Starting at the line with "You are a computer-use agent. Viewport: 1425px" and going on through the line with "The image size is (1568, 384).", reproduce each line in the records below exactly and nothing more.
(Beginning of Information provided)
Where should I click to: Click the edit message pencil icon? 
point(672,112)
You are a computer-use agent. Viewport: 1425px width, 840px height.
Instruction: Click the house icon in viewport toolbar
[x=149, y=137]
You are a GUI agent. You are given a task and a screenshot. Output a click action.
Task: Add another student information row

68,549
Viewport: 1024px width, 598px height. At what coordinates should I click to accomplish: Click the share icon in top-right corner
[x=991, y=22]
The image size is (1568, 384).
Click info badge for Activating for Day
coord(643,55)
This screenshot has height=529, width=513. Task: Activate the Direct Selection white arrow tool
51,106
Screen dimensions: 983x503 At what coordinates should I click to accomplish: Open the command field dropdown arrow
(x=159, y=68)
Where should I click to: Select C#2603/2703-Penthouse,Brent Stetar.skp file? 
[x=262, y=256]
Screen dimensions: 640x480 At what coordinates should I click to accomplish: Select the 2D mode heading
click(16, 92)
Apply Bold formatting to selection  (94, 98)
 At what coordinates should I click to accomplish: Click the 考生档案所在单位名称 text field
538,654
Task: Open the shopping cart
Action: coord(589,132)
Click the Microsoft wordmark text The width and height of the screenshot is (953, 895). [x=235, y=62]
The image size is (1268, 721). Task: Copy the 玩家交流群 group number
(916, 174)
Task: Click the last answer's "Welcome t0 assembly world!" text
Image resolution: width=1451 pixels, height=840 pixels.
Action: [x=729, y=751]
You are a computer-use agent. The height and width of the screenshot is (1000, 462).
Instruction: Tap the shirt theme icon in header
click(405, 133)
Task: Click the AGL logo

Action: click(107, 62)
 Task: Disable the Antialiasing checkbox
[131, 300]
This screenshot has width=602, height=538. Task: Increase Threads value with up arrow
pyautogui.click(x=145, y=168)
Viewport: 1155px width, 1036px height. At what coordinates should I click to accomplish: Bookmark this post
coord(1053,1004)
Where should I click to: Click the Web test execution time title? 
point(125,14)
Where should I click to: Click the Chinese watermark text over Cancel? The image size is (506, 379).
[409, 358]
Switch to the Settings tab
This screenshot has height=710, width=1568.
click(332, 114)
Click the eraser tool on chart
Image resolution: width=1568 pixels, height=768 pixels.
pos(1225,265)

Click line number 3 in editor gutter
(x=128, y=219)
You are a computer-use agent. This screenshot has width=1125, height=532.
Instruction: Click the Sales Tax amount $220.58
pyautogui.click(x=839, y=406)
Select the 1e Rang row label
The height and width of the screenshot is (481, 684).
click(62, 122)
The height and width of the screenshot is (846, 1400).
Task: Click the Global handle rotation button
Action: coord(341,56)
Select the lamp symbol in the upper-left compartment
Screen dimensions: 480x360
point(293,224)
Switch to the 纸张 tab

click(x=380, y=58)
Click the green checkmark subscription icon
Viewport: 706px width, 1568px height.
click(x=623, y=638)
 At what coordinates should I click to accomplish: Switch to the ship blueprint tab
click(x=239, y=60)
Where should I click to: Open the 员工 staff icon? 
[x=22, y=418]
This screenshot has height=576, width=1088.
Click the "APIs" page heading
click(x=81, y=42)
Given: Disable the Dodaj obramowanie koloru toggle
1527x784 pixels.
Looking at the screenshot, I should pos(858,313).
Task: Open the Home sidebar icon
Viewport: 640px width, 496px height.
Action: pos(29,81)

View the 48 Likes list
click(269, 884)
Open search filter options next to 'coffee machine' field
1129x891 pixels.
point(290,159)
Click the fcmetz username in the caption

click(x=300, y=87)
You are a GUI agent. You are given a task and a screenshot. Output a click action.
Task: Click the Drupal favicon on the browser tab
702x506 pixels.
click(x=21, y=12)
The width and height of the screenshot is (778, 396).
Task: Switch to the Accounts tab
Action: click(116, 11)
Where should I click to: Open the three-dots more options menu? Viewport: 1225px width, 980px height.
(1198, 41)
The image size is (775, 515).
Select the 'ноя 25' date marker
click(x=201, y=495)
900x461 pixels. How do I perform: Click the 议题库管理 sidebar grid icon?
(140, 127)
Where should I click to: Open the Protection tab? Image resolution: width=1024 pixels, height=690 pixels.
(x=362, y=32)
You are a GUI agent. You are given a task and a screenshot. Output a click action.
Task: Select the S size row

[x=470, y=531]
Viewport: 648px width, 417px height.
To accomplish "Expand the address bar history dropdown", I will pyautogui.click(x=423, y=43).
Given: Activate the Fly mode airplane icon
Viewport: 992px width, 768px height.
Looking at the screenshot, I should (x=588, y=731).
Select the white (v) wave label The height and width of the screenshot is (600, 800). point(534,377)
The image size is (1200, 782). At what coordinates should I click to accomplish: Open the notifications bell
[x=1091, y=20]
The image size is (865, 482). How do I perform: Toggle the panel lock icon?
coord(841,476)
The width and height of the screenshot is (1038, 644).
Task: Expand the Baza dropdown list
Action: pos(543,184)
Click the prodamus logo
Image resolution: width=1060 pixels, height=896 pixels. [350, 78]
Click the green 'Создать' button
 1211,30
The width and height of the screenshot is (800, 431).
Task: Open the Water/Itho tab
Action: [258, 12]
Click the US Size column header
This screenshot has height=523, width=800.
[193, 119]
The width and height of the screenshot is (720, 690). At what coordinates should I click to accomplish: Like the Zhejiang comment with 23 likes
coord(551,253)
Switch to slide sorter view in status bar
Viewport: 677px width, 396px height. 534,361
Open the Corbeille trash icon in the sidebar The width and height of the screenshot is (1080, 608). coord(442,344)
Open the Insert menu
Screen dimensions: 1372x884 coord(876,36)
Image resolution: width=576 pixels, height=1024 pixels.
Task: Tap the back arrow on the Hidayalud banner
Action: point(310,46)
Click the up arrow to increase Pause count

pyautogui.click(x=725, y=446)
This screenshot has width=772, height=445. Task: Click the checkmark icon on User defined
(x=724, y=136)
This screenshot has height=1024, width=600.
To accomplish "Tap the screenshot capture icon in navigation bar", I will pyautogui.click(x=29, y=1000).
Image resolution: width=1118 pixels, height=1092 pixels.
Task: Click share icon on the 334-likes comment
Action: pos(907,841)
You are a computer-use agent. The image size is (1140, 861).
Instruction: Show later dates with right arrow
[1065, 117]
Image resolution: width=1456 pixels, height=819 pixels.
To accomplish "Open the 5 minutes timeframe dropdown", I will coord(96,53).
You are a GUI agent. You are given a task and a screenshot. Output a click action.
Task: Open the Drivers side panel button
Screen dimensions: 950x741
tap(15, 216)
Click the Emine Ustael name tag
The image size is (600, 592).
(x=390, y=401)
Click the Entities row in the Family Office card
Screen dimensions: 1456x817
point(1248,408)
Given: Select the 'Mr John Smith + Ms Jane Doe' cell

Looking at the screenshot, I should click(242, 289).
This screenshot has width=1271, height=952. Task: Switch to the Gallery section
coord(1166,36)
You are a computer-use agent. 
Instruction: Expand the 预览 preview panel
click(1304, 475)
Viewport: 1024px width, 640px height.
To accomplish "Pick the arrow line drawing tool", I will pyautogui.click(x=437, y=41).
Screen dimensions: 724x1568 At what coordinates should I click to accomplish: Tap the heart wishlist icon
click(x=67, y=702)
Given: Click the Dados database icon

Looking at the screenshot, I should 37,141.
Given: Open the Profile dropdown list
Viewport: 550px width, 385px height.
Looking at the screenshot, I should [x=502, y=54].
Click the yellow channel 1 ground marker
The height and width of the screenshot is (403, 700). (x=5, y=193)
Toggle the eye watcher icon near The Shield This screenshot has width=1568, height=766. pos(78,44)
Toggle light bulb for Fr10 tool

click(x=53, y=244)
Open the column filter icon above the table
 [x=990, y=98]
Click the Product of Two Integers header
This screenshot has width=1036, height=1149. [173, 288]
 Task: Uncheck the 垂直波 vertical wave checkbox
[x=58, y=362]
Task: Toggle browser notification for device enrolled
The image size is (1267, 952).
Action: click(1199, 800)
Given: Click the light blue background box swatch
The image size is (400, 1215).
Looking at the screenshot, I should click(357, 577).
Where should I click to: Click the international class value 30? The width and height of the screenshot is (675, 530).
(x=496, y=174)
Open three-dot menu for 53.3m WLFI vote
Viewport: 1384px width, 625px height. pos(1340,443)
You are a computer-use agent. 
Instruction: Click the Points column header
(End of Information provided)
• _Problem solution_
You are a computer-use agent. Viewport: 1425px width, 840px height.
Instruction: Click the house icon in viewport toolbar
[x=149, y=137]
You are a GUI agent. You are given a task and a screenshot. Output a click action.
Task: Add another student information row

68,549
Viewport: 1024px width, 598px height. At what coordinates should I click to accomplish: Click the share icon in top-right corner
[x=991, y=22]
The image size is (1568, 384).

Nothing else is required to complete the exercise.